Do you realize none of the above has been reported by the Establishment media? I’ve practically begged editors to report this news, with no success anywhere. The Journal not only refused my pleas to report on Kemp’s success in getting Farrakhan to renounce anti-Semitism in all its forms, but also has continued to run op-ed pieces labeling Farrakhan as an anti-Semitic bigot. The only stories that have appeared were in New York City’s tabloid press, where the Daily News and the New York Post both denounced Farrakhan for his offer of reconciliation and praised Jewish leaders for refusing to sit down with him. Had the Journal trumpeted Kemp’s success, it would have been impossible for the rest of the news media to ignore it, and Farrakhan would now be able to endorse the Dole/Kemp ticket -- pulverizing the status quo. I also begged editors to report on Dole’s willingness to index the capital gains tax by executive order, a Kemp initiative that also would shock the status quo with a $2 trillion tax cut for Main Street. Only the NYTimes came through. The Journal had only one small mention in an editorial that brushed it off as an idea that would cause a revenue loss! In a speech earlier this week in Richmond, commentator Robert Novak asked 500 businessmen how many had heard of this pledge, and only three hands went up.

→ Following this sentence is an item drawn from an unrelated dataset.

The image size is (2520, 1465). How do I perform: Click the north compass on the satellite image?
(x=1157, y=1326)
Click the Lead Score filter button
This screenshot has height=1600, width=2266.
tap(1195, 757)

Bob Dole, bless his heart, will spend the last 96 hours of the campaign non-stop, trying to show how much he is willing to do for his country. In the Times this morning, he is quoted as saying he will take all the blame for his defeat, if that’s what it is. He would not deserve all the blame. It is his party that has let him down, especially its intellectual leaders, who pushed his campaign team into every losing stratagem it followed, pushing him away from every opportunity that opened for him. They do not want him to win because they fear he and Kemp would upset the old order. They continue to drive a wedge between the two men by persuading Dole that Kemp has somehow been disloyal, playing for himself and the year 2000 instead of the ticket. Ugly stuff. Think of Dole as Othello, Kemp as his political wife, Desdemona. The political Establishment is a powerful machine. It usually wins and is winning again.